■ **PASSAGE SHOWN**
-------

Ruminococcus flavefaciens

Scientific classification
- Domain: Bacteria
- Kingdom: Bacillati
- Phylum: Bacillota
- Class: Clostridia
- Order: Eubacteriales
- Family: Oscillospiraceae
- Genus: Ruminococcus
- Species: R. flavefaciens
- Binomial name: Ruminococcus flavefaciens Sijpesteijn 1948 (Approved Lists 1980)
- Type strain: ATCC 19208

= Ruminococcus flavefaciens =

- Genus: Ruminococcus
- Species: flavefaciens
- Authority: Sijpesteijn 1948 (Approved Lists 1980)

Species of cellulolytic rumen bacterium

Ruminococcus flavefaciens is a species of cellulolytic, strictly anaerobic bacterium in the genus Ruminococcus. It is associated with the rumen of cattle and other ruminants, where it contributes to the degradation of plant cell-wall material. R. flavefaciens is the type species of the genus Ruminococcus.

-------

■ **EXERCISE DESCRIPTION**
Rewrite everything in the text on Ruminococcus flavefaciens from "Ruminococcus flavefaciens is" down to "of the genus Ruminococcus.", changing "strictly anaerobic" to "obligately anaerobic".

■ **Extracted data entries**
-------

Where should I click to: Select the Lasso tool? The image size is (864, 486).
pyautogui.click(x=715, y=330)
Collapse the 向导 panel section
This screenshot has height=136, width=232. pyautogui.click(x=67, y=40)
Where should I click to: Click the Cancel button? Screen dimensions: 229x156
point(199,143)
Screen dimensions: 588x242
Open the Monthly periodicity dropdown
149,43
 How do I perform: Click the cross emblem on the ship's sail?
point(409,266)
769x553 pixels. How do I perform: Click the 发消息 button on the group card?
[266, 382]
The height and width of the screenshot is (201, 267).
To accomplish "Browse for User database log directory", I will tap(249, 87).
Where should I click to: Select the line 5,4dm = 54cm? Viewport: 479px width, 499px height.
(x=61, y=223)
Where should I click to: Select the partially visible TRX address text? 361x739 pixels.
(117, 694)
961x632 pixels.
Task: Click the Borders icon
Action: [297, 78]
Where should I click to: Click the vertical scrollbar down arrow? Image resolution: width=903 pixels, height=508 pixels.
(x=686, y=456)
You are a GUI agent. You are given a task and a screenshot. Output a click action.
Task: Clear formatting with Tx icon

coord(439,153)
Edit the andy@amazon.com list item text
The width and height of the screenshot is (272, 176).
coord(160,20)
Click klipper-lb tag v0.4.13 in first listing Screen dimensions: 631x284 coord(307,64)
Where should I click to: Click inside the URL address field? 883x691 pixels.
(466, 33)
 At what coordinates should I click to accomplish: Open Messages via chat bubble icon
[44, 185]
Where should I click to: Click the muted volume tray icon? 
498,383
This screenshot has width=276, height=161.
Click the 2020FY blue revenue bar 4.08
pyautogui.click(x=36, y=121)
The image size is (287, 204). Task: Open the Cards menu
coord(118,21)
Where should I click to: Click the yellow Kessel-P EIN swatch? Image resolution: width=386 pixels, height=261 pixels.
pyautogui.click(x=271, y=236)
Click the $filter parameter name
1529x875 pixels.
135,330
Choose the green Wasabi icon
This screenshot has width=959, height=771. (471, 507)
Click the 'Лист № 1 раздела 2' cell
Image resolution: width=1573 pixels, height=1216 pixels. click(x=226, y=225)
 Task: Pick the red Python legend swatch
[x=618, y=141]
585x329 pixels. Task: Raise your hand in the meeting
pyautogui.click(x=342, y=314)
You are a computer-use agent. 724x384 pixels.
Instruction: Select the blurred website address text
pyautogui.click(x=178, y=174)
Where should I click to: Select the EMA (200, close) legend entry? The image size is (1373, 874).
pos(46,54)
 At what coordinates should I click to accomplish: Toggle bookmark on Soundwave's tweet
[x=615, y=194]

-------

■ **SOLUTION TO THIS TASK**
Ruminococcus flavefaciens is a species of cellulolytic, obligately anaerobic bacterium in the genus Ruminococcus. It is associated with the rumen of cattle and other ruminants, where it contributes to the degradation of plant cell-wall material. R. flavefaciens is the type species of the genus Ruminococcus.